● Task set
[a] According to the post on Liberia's history, what was the real reason many early Abolitionists wanted free "Africans" out of the United States? Answer in one to three sentences.
[b] In the post on Liberia's history, in what year did the American Colonization Society "buy" the land for resettling former slaves?

● Document passage

------------------------------

As pretty much all kossacks know, Liberia has been in the news a lot lately, and not in a good way.
Ebola has taken root there, in a country with broken infrastructure and a damaged yet resilient people.
I have been lucky enough to visit Liberia (unless you have medical qualifications, now is probably a bad time, although I am looking to volunteer my non-medical skill set if it would be of any use), but unless you were there too or are intimately knowledgable about the history of slavery, you are probably unfamiliar with the full horror of Liberia's past.
Jump down below the fold if you can stomach it.
I should have posted this a couple of years ago, but I was too cowardly. I apologize, but that isn't worth a bucket of warm piss. Liberia is such a tangled knot of racism and exploitation, I doubt I can do it justice, even as I write this. I hoped Denise Oliver Velez or Egberto Willies or Meteor Blades or Hunter, well pretty much anyone, would do it instead, would do it for me. Pathetic, I know.
So here I go...
From its inception there was tension between those that supported slavery in the former British colonies and those that thought it a cancer upon the new nation or nations. What is often glossed over, however, is that many Abolitionists, at least in the beginning, saw no more room in the United States of Americans of European Descent for 'Africans' than slaveholders did. One may posit that a few of them thought free 'Africans' would hinder the end of slavery, or that the 'Africans' deserved to go 'home', or that 'Africans' were doomed to be second class citizens in the place they had been shipped to like animals, chattel. The real reason, of course, was that a sizeable population of American 'Africans' was anathema to most of them. Slavery was bad, black men walking around unchecked was bad too, maybe worse (according to them). Out of this poisonous mix, Liberia was born.
Rightly angry ex-slaves deported to a 'homeland' they had never known or seen, thanks to white arrogance, selfishness and barely disguised hypocrisy... What could go wrong? If you answered "a lot", or "pretty much everything", I can't much argue.
So back to the past... In 1820, The American Colonization Society 'bought' a small piece of land where it hoped to get rid of dump hand out unicorns to 'resettle' former slaves. Twenty seven years after that 'The Republic of Liberia' - bravo for the Orwellian name for the country - gained independent status (but not, it should be noted, independence), but even twenty years after that ACS had sent just 13,000 'Africans' 'back' to Africa, i.e. their outpost in what is now Liberia. They did succeed in swallowing up even less successful 'resettlement' efforts such as Mississippi-in-Africa and the Republic of Maryland. Of course such tiny numbers offered no 'solution' to the 'African problem' in America and a bloody, fratricidal war would be required to end the evils of slavery, but enough former slaves were dumped in Liberia to cause almost two hundred years of immeasurable suffering.

------------------------------

● Source material
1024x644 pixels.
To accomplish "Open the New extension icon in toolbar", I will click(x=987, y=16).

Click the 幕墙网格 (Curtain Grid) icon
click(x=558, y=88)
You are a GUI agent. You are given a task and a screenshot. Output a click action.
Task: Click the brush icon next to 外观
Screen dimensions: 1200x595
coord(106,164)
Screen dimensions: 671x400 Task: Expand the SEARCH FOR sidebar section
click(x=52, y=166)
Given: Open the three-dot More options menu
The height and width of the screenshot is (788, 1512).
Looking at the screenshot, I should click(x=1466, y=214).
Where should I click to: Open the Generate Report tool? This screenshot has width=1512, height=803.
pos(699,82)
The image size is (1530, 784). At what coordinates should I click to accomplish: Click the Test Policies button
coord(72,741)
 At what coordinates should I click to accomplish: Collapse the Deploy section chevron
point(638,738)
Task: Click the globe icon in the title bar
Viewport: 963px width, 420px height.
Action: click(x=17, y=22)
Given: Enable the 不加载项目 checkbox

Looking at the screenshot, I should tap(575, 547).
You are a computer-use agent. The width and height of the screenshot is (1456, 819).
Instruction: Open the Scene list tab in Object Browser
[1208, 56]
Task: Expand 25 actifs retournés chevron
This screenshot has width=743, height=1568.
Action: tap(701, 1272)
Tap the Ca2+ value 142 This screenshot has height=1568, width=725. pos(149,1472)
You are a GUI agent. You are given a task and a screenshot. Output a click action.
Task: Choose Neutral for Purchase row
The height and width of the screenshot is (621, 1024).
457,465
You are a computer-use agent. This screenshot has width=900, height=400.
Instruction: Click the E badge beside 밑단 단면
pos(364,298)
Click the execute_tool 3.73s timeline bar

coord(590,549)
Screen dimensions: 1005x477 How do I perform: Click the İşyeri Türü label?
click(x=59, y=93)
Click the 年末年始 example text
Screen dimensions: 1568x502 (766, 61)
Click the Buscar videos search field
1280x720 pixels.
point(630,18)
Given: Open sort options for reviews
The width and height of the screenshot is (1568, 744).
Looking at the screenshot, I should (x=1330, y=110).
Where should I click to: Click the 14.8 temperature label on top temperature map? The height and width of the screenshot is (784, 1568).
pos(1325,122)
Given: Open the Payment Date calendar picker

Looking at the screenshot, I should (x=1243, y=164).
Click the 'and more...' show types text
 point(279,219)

------------------------------

● Per-task outputs
[a] The post says the real reason was that a sizeable population of American "Africans" was anathema to most of them. In their view, slavery was bad, but black men walking around unchecked was bad too, maybe worse.

[b] 1820